▸ **REQUIREMENTS**:
List every line of the records below that contains the word "kitchen", matching case exactly.

▸ **SOURCE MATERIAL**:
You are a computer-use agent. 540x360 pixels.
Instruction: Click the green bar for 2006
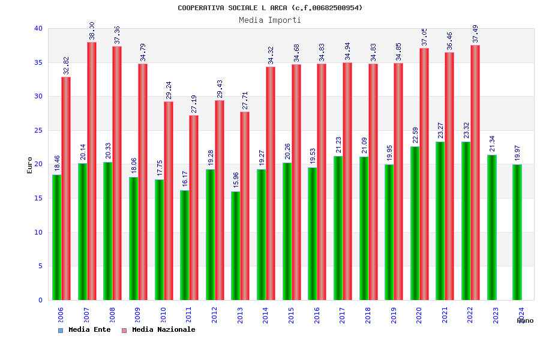[x=56, y=237]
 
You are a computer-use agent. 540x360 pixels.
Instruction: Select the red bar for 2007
[x=92, y=171]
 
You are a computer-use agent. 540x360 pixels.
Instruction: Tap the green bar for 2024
[x=517, y=232]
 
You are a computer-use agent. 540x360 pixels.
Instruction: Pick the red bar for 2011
[x=194, y=208]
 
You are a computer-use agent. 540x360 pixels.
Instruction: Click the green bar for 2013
[x=236, y=245]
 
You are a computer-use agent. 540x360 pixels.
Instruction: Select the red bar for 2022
[x=475, y=172]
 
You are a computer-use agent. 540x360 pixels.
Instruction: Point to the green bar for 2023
[x=492, y=227]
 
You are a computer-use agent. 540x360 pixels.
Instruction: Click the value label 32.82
[x=67, y=65]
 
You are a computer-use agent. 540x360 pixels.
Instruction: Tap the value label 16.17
[x=185, y=178]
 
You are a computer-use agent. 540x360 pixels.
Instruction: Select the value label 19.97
[x=517, y=153]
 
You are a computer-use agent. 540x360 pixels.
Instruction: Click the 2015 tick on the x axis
[x=292, y=315]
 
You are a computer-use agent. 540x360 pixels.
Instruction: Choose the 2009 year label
[x=138, y=315]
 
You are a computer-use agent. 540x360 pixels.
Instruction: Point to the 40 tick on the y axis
[x=38, y=28]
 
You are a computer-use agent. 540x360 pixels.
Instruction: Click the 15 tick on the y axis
[x=38, y=198]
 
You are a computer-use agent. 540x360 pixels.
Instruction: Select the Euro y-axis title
[x=30, y=165]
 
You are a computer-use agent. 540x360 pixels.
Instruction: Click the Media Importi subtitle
[x=270, y=20]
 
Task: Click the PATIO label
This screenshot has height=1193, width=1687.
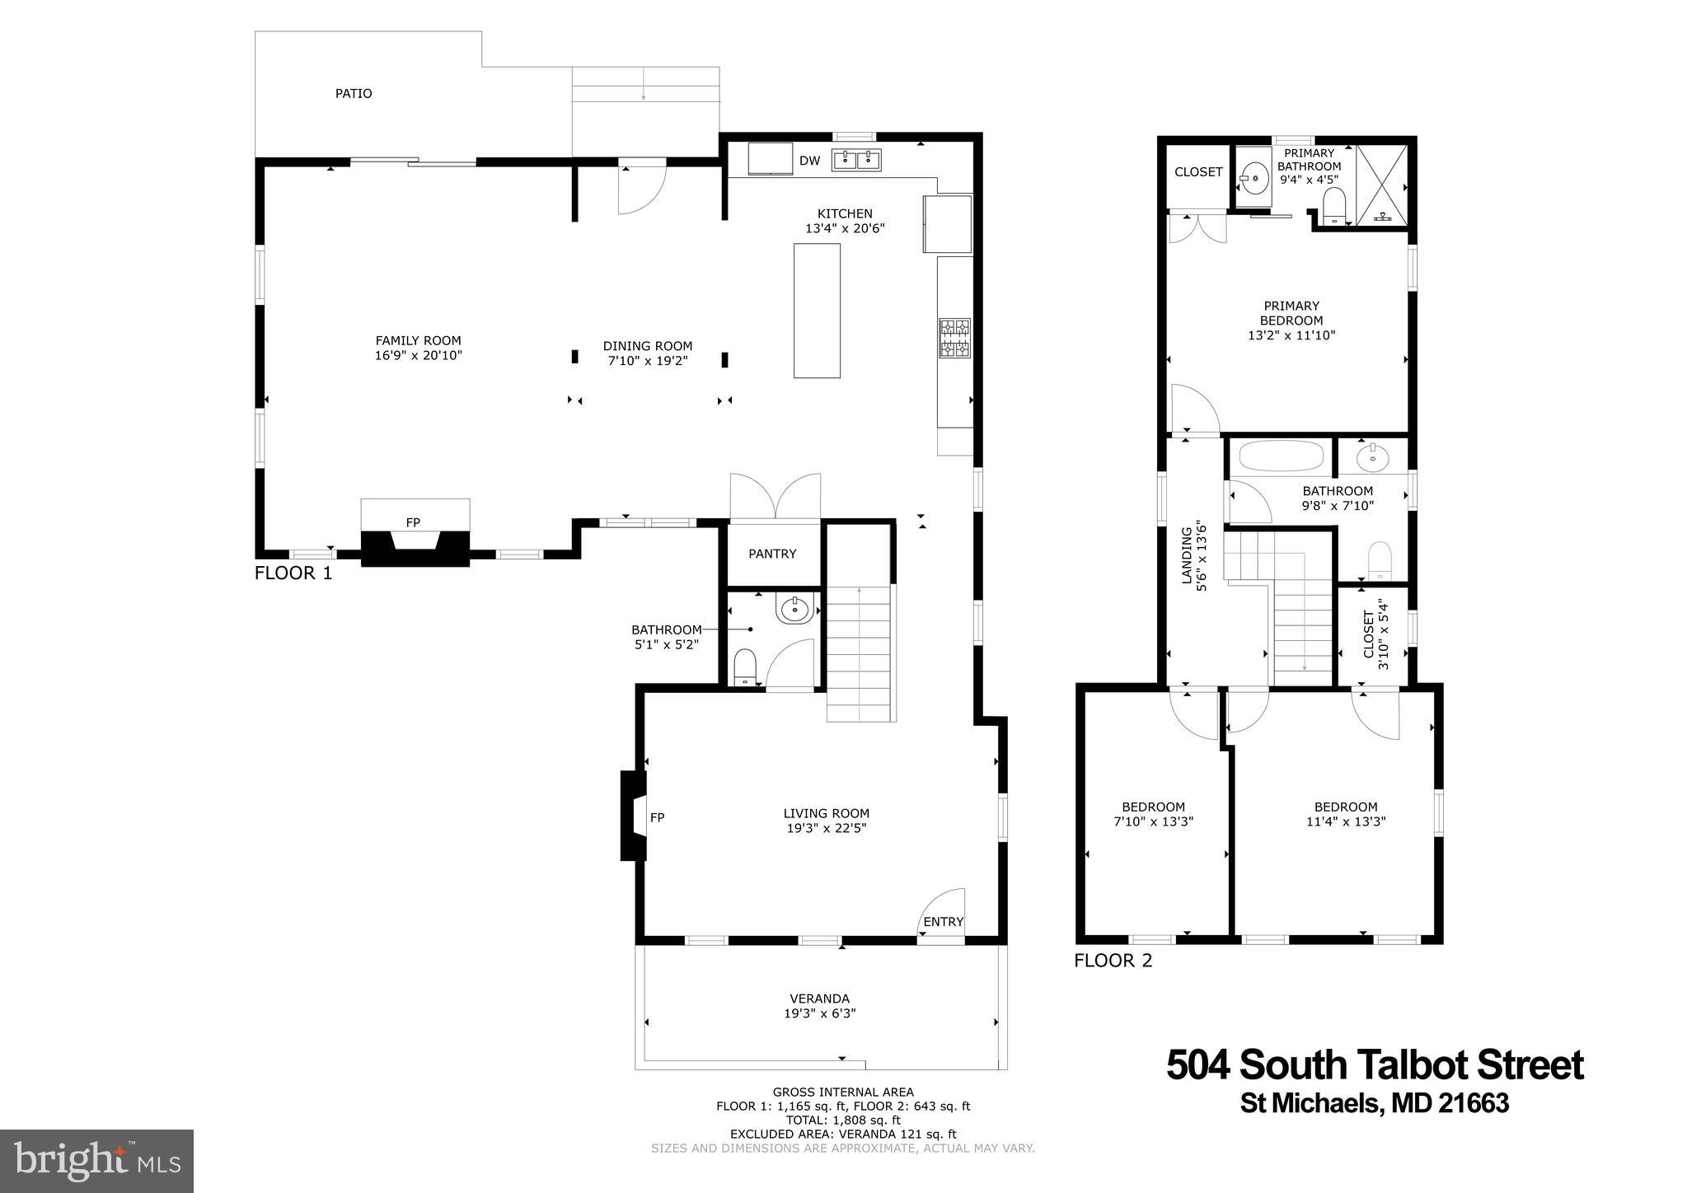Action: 353,94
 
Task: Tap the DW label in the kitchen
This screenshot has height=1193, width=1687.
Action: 809,161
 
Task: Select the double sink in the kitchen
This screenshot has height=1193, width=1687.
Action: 856,160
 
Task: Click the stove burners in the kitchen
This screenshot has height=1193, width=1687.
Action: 954,338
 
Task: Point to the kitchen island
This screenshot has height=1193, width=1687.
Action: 817,311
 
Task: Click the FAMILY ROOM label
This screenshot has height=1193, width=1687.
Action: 418,340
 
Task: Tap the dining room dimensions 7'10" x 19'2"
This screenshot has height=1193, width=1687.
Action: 647,361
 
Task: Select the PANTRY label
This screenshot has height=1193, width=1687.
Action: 772,554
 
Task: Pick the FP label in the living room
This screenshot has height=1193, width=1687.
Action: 657,817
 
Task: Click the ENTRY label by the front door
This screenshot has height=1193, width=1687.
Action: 943,921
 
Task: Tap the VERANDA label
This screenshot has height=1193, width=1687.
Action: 819,999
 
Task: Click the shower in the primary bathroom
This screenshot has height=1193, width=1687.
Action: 1381,185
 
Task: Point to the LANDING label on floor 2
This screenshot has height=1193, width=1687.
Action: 1187,556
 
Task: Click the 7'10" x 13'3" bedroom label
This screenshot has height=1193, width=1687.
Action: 1153,821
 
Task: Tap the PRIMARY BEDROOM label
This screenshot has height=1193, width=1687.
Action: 1291,313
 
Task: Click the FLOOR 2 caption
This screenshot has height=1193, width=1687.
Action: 1113,960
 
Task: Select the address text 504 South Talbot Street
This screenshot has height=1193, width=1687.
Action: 1374,1064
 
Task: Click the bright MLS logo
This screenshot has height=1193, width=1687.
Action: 96,1161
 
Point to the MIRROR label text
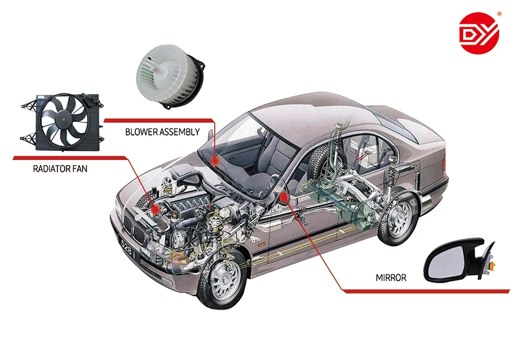(391, 278)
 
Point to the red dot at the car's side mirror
(283, 194)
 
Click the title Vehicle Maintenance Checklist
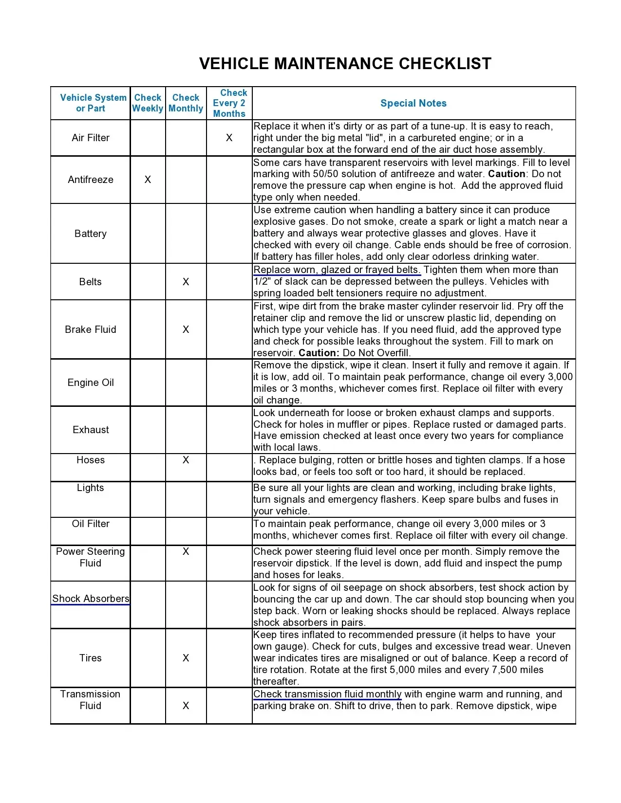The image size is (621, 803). click(345, 64)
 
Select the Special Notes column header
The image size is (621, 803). click(413, 103)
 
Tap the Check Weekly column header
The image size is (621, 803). click(148, 103)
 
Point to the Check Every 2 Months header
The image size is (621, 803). click(229, 103)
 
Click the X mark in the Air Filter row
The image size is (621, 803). click(229, 138)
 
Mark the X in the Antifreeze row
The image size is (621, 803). click(148, 180)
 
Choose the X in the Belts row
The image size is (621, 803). click(186, 282)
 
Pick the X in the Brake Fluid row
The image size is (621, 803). click(186, 329)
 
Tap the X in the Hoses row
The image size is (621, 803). click(186, 460)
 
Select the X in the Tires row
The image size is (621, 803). click(186, 658)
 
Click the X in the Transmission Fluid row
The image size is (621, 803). click(186, 706)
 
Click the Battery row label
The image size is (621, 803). click(91, 234)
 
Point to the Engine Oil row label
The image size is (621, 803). click(91, 383)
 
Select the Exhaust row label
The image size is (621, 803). click(91, 430)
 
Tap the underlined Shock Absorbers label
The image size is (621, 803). click(91, 599)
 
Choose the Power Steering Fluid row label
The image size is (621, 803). click(91, 557)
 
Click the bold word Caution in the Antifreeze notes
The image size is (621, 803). click(507, 174)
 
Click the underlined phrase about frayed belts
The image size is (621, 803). click(336, 270)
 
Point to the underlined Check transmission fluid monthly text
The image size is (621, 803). click(327, 694)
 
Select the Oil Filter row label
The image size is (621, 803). click(91, 524)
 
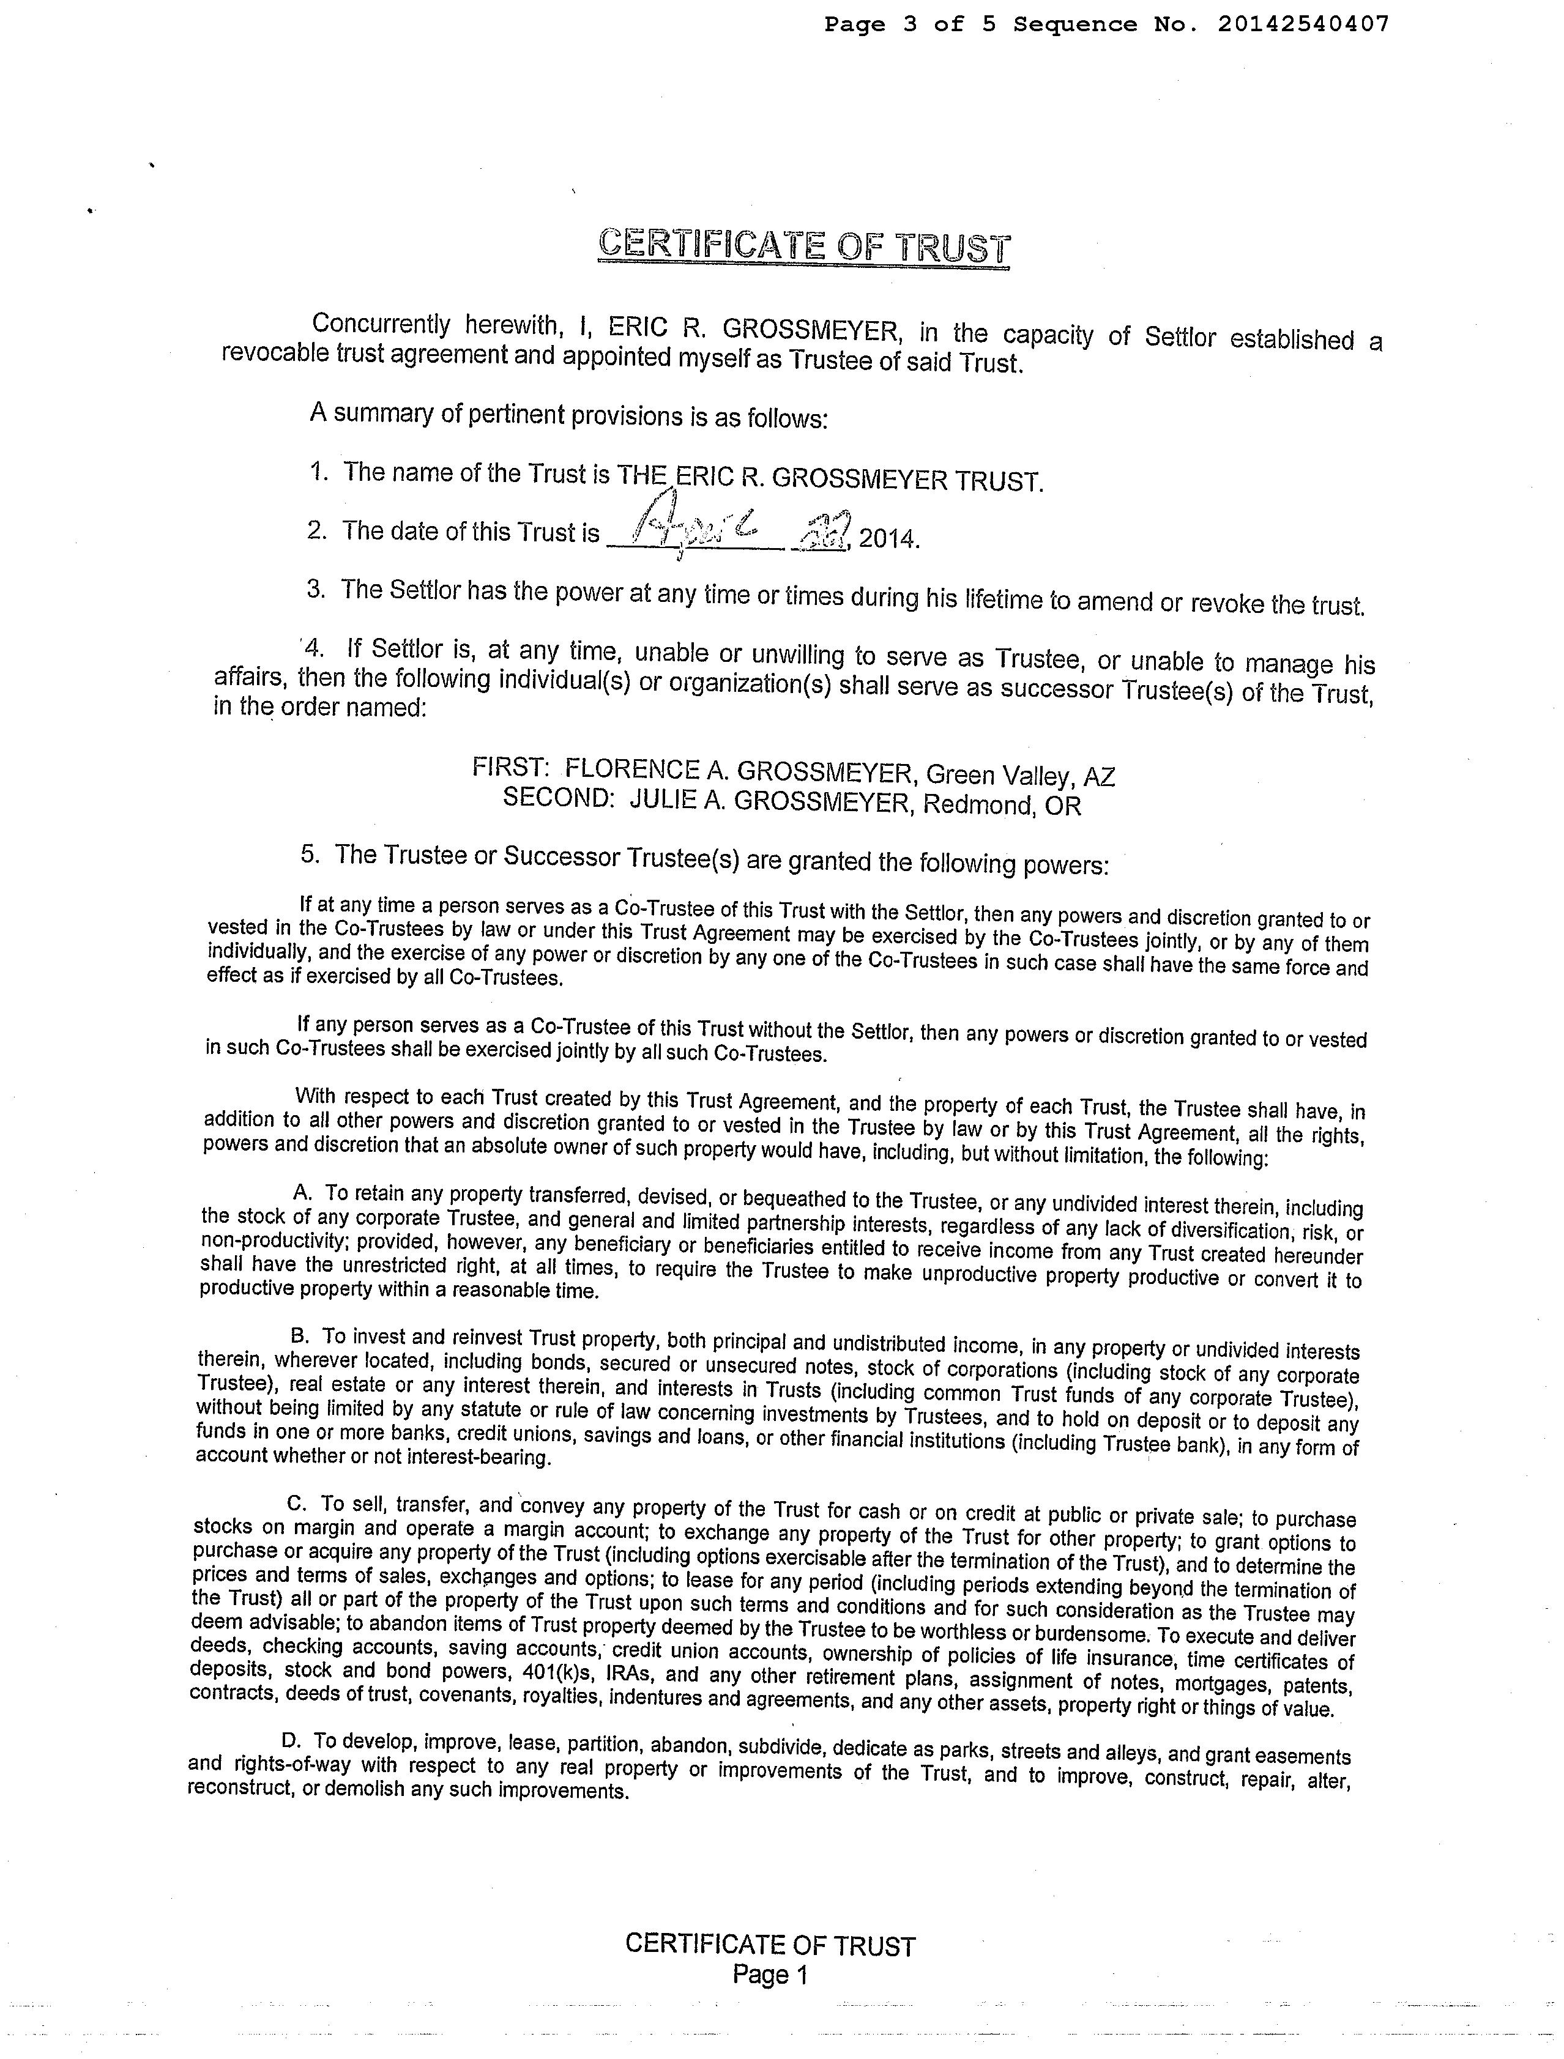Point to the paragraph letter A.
pyautogui.click(x=300, y=1192)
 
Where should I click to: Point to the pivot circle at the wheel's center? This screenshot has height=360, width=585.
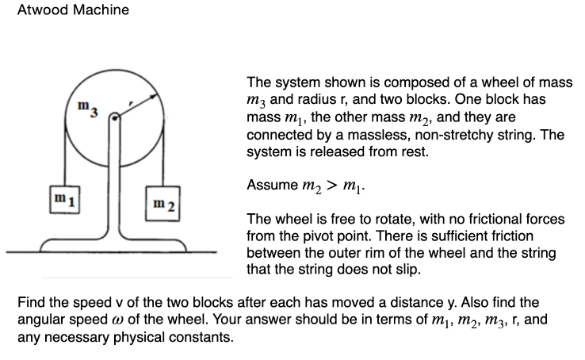(115, 117)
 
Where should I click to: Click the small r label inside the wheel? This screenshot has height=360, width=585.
(132, 103)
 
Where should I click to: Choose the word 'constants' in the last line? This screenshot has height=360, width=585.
(205, 337)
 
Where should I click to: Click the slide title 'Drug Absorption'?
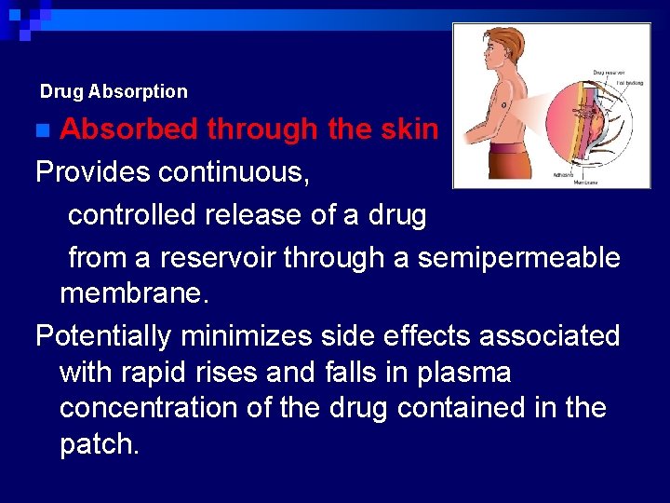[114, 91]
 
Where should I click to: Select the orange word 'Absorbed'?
[129, 129]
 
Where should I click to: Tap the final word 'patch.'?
[100, 443]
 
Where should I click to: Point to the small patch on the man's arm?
[503, 105]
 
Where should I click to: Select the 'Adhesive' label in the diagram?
[563, 173]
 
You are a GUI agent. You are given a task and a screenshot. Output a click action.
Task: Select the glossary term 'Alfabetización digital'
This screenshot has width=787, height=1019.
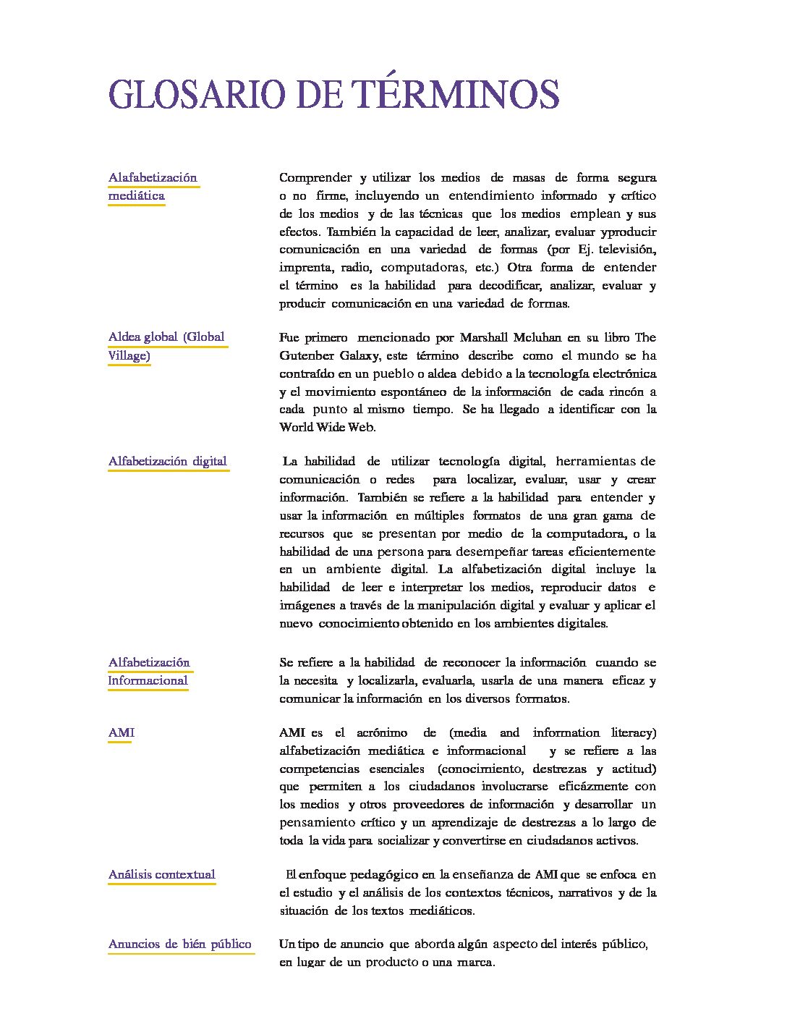168,461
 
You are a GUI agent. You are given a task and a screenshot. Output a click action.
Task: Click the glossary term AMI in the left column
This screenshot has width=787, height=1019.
122,732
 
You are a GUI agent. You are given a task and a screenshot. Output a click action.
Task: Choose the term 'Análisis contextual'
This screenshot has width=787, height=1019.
162,874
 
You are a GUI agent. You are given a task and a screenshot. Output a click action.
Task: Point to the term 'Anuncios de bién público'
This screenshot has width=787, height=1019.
180,944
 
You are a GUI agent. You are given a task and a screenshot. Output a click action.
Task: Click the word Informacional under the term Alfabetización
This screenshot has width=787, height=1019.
148,680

▸ **ANSWER BELOW**:
Task: Tap the DW label in the kitchen
Task: Select the double sink in the kitchen
Task: Click the stove burners in the kitchen
Task: Point to the kitchen island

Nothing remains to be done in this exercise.